> [YOUR INSTRUCTIONS]:
Could you set down only the lines from the one including "You are a GUI" to the end of the records below, inclusive and exact, leaving pictures out?

[Dataset excerpts]
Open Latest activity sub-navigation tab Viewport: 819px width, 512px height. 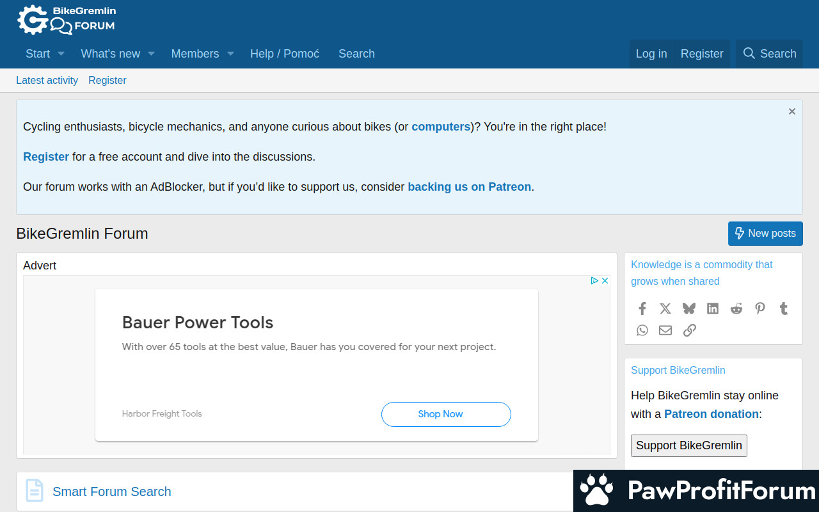[47, 81]
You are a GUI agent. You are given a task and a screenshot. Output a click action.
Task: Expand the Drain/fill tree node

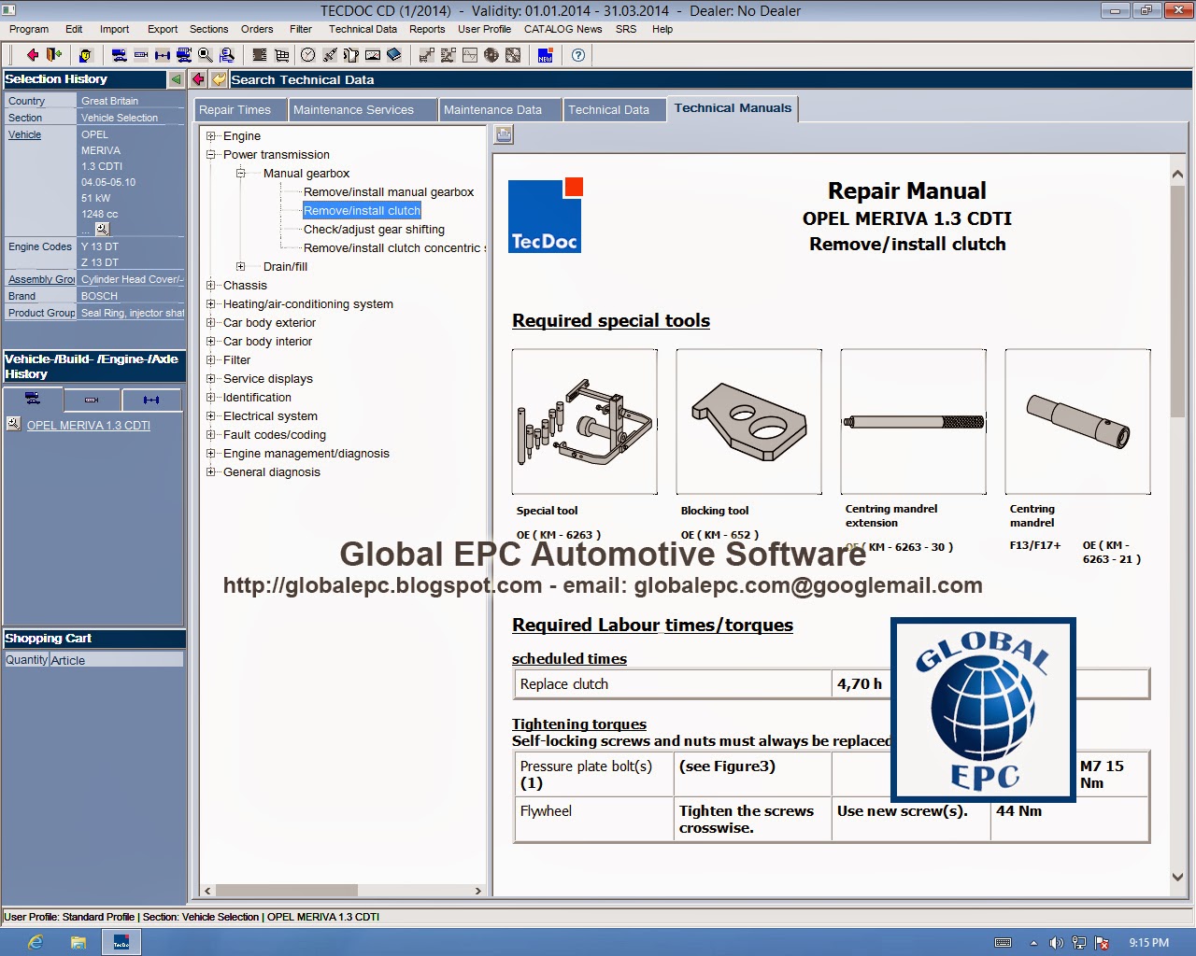click(240, 267)
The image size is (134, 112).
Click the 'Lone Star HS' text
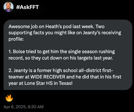click(x=38, y=83)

> [RESPONSE BELOW]:
You are a GUI agent. You are given a task and a screenshot. Output a click action.
Task: Expand the Drain/fill tree node

click(240, 267)
The image size is (134, 112).
Click the 'Lone Star HS' text
click(x=38, y=83)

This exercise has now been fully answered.